Every day Poets & Writers Magazine scans the headlines—from publishing reports to academic announcements to literary dispatches—for all the news that creative writers need to know. Here are today’s stories:
“Books are the way that the dead communicate with us.” Writer Neil Gaiman and illustrator Chris Riddell have published an illustrated essay on the importance of reading and art. (Guardian)
Folio Literary Management has acquired Harold Ober Associates, a literary agency that was founded in 1929 and has represented major writers such as F. Scott Fitzgerald, William Faulkner, and J. D. Salinger. (Publishers Weekly)
A new online archive at the British Library celebrates the Booker Prize’s fiftieth anniversary and reveals the contentious and sometimes arbitrary judging process: The 1976 winner, for example, was determined by a coin toss. (Guardian)

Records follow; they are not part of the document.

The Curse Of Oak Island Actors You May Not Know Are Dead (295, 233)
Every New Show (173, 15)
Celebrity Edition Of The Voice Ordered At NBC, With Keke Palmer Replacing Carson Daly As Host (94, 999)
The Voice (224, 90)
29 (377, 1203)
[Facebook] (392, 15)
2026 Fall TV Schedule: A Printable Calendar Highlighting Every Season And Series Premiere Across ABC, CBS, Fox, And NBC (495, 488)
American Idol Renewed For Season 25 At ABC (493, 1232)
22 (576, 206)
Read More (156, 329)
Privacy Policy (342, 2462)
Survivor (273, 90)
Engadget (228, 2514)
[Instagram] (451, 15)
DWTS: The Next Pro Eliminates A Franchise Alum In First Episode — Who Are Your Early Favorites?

Eileen Myles talks about poetry, prophecy, politics, and her new poetry collection, Evolution. (Paris Review)
Words Without Borders has awarded the Ottaway Award for the Promotion of International Literature to Chad W. Post, the director of Open Letter Books and managing editor of Three Percent.
“It feels like my arms are being pulled in two different directions and like I’m walking in pitch darkness.” Jamel Brinkley describes writing short stories and his debut collection, A Lucky Man. (Rumpus)
Read an excerpt of Brinkley’s book in the latest Poets & Writers First Fiction feature.
“Then I look at what literature has given me, it’s not a guide for life so much as it is a sensibility, and in many cases, not a good one.” Novelist Lydia Kiesling ponders motherhood and what literature can teach us. (Cut)
Vulture chats with Jonathan Lethem about his forthcoming book, The Feral Detective, “the first great novel about the Trump era, disguised as a rollicking detective story.”